Interesting article. That's pretty much what I've been trying to say in this thread and is something that KP just discussed right before the article. I have to say that I've been heavily influenced by the whole Nietzsche "God is dead" formulation as applied to the rational West, and I always worried what it would look like in America when it inevitably came to pass here.

Now, for sure there are movements afoot to codify religious observances into our laws and religion still has a strong and animating impulse among the populace, but I'm not sure if that sort of codification will increase its sway over the younger generations. It might hasten its decline.
 
Good article. I believe that there is an afterlife, I have no idea what it looks like, but I don't think that when we die, that, we just end. I don't practice any organized religion or go to Church.

Recently, I've actually considered going to church, literally just for the social aspects of being a part of the community.

I'm pretty familiar with the "story" of Christianity as I grew up going to Catholic Church (parents both went to Catholic HS). There are a lot of things that religions teach that I think are nonsense and/or totally disagree with, but as social isolation becomes worse, there are fewer and fewer places to connect to those around us in real life. Maybe the person next to me in Church, believing that a guy with a beard built a boat that was big enough for 2 of every animal to survive an apocalyptic flood in, isn't worth missing out on those real world, interpersonal connections?

People want to -belong- to -SOMETHING- that brings them closer together in the world that exists outside of their cell phone and social media. For some, that sense of belonging has come from a political figure or party, for others it may be a sports team or a social cause.

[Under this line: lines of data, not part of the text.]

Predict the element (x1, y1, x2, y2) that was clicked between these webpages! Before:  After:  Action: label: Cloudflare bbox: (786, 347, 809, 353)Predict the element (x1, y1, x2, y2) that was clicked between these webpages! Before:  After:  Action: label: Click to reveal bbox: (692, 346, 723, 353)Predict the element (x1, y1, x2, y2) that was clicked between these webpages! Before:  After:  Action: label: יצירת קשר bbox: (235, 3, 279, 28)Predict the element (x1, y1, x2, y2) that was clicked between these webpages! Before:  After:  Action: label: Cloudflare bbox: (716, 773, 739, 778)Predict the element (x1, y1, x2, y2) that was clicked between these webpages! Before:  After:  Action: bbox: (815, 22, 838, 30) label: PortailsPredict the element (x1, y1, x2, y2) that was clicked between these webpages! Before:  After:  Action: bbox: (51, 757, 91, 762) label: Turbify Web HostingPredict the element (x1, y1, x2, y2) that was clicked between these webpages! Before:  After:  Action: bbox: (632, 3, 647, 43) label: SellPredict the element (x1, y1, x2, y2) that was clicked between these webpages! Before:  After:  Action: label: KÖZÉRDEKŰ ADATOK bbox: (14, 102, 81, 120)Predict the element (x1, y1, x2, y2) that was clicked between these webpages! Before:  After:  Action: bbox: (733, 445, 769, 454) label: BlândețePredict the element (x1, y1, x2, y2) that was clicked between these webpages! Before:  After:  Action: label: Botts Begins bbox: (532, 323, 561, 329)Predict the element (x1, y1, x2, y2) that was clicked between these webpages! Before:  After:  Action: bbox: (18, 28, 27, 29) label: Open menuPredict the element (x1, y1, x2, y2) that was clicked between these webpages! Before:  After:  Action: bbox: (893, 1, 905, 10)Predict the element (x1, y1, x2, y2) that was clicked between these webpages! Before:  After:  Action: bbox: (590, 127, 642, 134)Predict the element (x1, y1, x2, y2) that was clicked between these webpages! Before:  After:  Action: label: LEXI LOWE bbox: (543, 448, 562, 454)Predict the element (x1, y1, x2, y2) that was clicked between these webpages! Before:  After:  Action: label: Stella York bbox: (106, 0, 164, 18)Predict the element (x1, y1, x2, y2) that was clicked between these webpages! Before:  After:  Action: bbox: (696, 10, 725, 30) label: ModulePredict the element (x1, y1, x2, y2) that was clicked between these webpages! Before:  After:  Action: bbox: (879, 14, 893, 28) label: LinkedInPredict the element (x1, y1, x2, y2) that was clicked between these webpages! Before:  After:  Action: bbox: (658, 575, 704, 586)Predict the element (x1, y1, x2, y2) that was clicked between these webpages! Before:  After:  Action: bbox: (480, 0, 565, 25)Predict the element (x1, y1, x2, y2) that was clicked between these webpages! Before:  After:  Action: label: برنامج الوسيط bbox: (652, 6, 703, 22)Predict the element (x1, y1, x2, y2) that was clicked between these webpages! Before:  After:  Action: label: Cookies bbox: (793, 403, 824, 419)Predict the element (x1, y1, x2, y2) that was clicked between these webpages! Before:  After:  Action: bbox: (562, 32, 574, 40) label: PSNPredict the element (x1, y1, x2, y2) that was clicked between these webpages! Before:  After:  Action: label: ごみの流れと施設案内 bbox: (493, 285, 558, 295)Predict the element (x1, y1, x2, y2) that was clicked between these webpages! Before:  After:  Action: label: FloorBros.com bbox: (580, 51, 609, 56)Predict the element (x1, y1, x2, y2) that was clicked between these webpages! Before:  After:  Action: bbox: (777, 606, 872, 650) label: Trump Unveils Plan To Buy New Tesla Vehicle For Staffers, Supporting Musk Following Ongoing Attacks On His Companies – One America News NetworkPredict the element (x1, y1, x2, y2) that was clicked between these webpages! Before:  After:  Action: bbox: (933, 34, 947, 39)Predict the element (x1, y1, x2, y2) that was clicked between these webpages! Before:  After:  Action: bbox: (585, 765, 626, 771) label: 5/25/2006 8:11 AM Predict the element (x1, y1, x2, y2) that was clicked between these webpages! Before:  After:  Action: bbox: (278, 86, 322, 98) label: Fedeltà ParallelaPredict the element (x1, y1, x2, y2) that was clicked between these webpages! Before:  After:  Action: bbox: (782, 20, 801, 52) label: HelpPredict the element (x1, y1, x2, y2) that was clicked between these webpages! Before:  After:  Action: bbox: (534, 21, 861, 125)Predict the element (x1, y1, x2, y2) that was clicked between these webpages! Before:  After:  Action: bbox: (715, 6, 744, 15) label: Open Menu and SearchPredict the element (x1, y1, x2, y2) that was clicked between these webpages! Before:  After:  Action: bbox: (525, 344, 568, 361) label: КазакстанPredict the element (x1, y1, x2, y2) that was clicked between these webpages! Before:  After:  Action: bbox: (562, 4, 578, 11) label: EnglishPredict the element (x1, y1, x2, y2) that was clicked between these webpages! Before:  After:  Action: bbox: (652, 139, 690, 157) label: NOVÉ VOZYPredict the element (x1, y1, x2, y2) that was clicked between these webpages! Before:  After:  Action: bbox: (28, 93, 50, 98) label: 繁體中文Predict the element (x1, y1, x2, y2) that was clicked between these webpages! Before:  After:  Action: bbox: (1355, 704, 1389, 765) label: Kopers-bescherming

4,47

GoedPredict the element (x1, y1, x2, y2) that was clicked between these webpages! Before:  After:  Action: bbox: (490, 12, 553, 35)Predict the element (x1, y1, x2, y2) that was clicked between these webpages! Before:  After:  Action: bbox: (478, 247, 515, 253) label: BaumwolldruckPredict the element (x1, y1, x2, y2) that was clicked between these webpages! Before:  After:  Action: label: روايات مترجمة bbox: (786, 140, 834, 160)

But the bottom line is - we're lonely. Is it covid? Is it social media? Is it politics? Is it all of the above? Who knows.

I will say though, that as time goes on, I feel more and more like the division, isolation and loneliness that so many of us are experiencing, feels like it is at least on some level "intentional." And I don't say that to mean that there is some secret society of evil people that get together and decide to do this to the populace, but I think that as our isolation has become deeper, that there are groups and people that are using our isolation, to their advantage. Whether that is for monetary, political or social gain, for some people, this lack of connection, isn't a bad thing, it is something to lean into and use to further their own agenda. No matter where you fall politically, religiously or socioeconomically, those are the influences that we need to get out of our culture - not our neighbors that belong to a different poltical party or religion.